▶ _Task objective_: Copy each line of the entries that includes the word "computer".
(Beginning of The data)
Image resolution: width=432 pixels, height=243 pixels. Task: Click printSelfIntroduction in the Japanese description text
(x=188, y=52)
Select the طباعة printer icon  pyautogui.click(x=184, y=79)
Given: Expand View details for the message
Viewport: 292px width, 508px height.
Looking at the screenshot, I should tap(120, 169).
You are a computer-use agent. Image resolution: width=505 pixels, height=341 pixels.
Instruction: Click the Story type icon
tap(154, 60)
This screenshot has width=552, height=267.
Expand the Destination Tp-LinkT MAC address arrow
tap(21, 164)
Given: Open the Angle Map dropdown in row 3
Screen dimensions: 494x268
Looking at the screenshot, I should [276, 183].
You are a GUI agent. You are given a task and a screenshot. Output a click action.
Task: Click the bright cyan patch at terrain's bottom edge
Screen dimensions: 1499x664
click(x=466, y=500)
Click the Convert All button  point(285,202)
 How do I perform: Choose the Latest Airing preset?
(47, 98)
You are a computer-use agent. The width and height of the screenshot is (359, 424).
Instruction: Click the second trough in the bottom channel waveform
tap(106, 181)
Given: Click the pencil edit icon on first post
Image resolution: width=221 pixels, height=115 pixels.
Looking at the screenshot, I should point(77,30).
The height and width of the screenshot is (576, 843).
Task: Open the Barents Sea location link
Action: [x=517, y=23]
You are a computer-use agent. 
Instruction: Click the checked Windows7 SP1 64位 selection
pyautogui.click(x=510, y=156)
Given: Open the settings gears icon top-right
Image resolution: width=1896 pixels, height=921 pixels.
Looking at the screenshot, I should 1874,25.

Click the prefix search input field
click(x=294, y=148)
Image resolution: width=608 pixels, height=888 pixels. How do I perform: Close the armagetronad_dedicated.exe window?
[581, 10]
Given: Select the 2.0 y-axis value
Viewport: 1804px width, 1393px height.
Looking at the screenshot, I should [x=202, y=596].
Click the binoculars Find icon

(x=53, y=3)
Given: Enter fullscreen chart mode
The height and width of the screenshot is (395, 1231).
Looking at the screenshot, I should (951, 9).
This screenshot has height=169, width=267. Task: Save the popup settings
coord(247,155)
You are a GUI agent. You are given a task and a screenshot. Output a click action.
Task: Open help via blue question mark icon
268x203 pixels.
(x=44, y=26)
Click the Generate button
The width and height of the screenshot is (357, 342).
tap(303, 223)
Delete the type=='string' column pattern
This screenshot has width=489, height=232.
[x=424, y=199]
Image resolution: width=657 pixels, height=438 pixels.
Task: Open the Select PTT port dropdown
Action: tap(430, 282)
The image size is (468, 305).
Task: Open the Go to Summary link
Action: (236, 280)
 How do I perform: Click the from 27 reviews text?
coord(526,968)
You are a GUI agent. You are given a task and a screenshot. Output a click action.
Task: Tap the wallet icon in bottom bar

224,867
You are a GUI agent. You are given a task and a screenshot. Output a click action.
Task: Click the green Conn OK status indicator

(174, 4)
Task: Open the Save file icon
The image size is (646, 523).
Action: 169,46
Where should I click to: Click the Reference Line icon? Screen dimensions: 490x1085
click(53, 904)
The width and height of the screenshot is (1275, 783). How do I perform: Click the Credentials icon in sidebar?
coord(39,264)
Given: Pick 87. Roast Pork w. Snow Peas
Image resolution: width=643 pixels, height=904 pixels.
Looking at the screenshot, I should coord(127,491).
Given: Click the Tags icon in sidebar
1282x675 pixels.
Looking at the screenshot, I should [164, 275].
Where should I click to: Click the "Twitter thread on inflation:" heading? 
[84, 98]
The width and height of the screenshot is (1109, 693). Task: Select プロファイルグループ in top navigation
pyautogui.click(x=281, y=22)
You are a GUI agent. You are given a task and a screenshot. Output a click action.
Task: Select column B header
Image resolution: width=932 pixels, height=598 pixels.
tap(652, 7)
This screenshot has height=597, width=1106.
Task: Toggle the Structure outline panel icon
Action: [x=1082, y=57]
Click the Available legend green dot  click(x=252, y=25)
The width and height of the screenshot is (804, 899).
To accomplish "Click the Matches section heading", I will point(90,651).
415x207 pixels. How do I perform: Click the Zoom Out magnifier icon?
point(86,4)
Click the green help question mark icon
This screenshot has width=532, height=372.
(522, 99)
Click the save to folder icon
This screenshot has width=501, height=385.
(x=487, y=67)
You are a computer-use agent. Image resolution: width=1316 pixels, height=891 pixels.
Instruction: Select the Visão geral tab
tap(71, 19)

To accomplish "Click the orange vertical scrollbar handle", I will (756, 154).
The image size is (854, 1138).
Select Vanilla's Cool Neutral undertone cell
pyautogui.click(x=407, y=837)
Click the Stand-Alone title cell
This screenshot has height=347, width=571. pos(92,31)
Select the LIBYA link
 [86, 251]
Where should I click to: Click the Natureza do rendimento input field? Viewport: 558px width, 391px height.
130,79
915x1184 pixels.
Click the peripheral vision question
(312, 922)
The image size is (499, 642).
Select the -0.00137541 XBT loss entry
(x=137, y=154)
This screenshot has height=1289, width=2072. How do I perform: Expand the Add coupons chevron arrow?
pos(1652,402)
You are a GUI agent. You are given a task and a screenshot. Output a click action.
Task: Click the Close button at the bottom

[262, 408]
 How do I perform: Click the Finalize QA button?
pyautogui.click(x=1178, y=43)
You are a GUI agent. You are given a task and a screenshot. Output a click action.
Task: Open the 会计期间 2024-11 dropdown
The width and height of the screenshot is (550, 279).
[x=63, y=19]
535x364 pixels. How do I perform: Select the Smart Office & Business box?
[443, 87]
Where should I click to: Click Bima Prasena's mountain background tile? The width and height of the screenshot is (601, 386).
(End of The data)
▶ _Result for this exercise_:
You are a computer-use agent. Image resolution: width=505 pixels, height=341 pixels.
You are a computer-use agent. The width and height of the screenshot is (359, 424).
You are a computer-use agent. 
You are a computer-use agent. Image resolution: width=1316 pixels, height=891 pixels.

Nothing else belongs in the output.